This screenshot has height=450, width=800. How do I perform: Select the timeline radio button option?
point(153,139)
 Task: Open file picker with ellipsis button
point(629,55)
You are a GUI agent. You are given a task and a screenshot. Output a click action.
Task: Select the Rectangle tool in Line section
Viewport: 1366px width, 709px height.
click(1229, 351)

────────────────────

• **GOAL OF THE EXERCISE**
Exactly repeat the lines from the line that contains "Task: Open file picker with ellipsis button" to the end of the entries, both included, and leave out all other lines.

• **RESULT FOR THIS TASK**
 Task: Open file picker with ellipsis button
point(629,55)
You are a GUI agent. You are given a task and a screenshot. Output a click action.
Task: Select the Rectangle tool in Line section
Viewport: 1366px width, 709px height.
click(1229, 351)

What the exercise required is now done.